▸ SOURCE PASSAGE
Mold and mildew can significantly affect indoor environments, especially commercial spaces. Allergic reactions and health issues are just a few of the concerns resulting from mold exposure. If mold is not taken care of properly, it can become a problem for the employees of your commercial building, even though they might not develop allergies or health issues related to the mold.
The worst part is that the problem can spread through your entire building very quickly, affecting everyone and causing damage. So, how can you prevent this problem and facilitate mold remediation?
Dealing with Mold in Property Leases and Purchases
Given the increased attention that toxic mold has been getting, commercial building owners and their tenants are starting to address the issue directly in their property agreements. And due to a lack of scientific knowledge and regulatory uncertainty, it’s in everyone’s interest to focus on risk assessment and prevention of mold-related health problems.
Tenants or purchasers considering a transaction should have an assessment done on their prospective building regarding toxic mold. They should hire a consultant with experience in industrial hygiene and mold sampling. This protocol should be included in their due diligence procedures. An inspection of indoor air quality for toxic molds will establish baseline conditions and, if necessary, allow them to prevent a harmful mold infestation before they sign a lease or make an offer on a building.

▸ EXERCISES TO COMPLETE
**1.** From the passage on mold in commercial buildings, list every step it says tenants or purchasers considering a transaction should take.
**2.** In the passage on mold in commercial buildings, what experience should the hired consultant have?
**3.** Carry on the passage on mold in commercial buildings, starting after its final sentence.
The data that follows has no connection to the passage on mold in commercial buildings.

▸ DATASET SECTION
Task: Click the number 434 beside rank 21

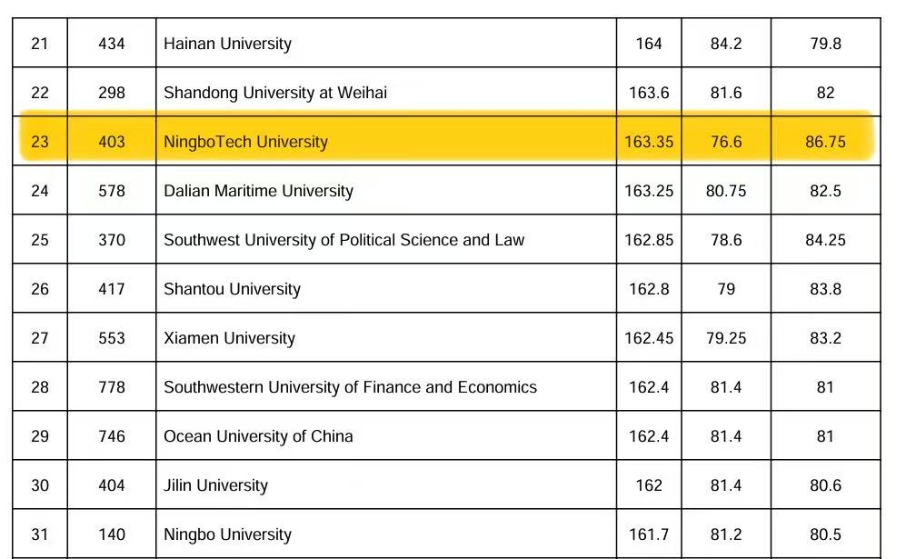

▸ TASK RESULTS
**1.**
- Have an assessment done on their prospective building regarding toxic mold.
- Hire a consultant with experience in industrial hygiene and mold sampling.
- Include this protocol in their due diligence procedures.

**2.** Experience in industrial hygiene and mold sampling.

**3.**
Best practices and customs for assessing toxic mold risk and indoor air quality are still developing. Some building owners may develop protocols for regular testing and provide results to prospective tenants or purchasers. But most retailers considering a lease or purchase transaction will have to request permission to assess their future building before undergoing any sort of mold remediation.
Mold Assessment Steps
Although a matter of negotiation, it is likely that the retailer will pay for the initial due diligence steps to be performed.
- If the building passes, a mold-related problem will not present many problems and can be quickly remediated at the building owner’s expense.
- If the building fails, contractual provisions will determine who will pay for further assessments, how much will be spent on subtasks such as mold removal, who will control the consultant performing the assessment work, and who will own their work product?
- The work product should be kept confidential to protect the building owner and the tenant. The retailer should seek to control the information flow regarding any problems found during due diligence and avoid making any open-ended commitments to address them.
Such provisions are fair if they allow the tenant to evaluate baseline conditions and protect them from disclosure requirements if they decide to walk away from an agreement due to a mold-related problem that could cause adverse health effects.
Professional Mold Remediation Is the Key
Finally, remember that every commercial building often has its own unique needs. Call a mold cleanup company specializing in commercial mold removal if you feel like your mold problem is getting away from you and you’re concerned that you can’t handle it alone. They can assist with ridding your property of any mold and residual spores.
Dealing with mold may sound simple enough, but it’s a toxic problem that could get out of hand when dealt with by oneself. It is better to call in professionals — who have the tools and experience for the job — and get approval from the lessor or building owner before engaging in mold remediation.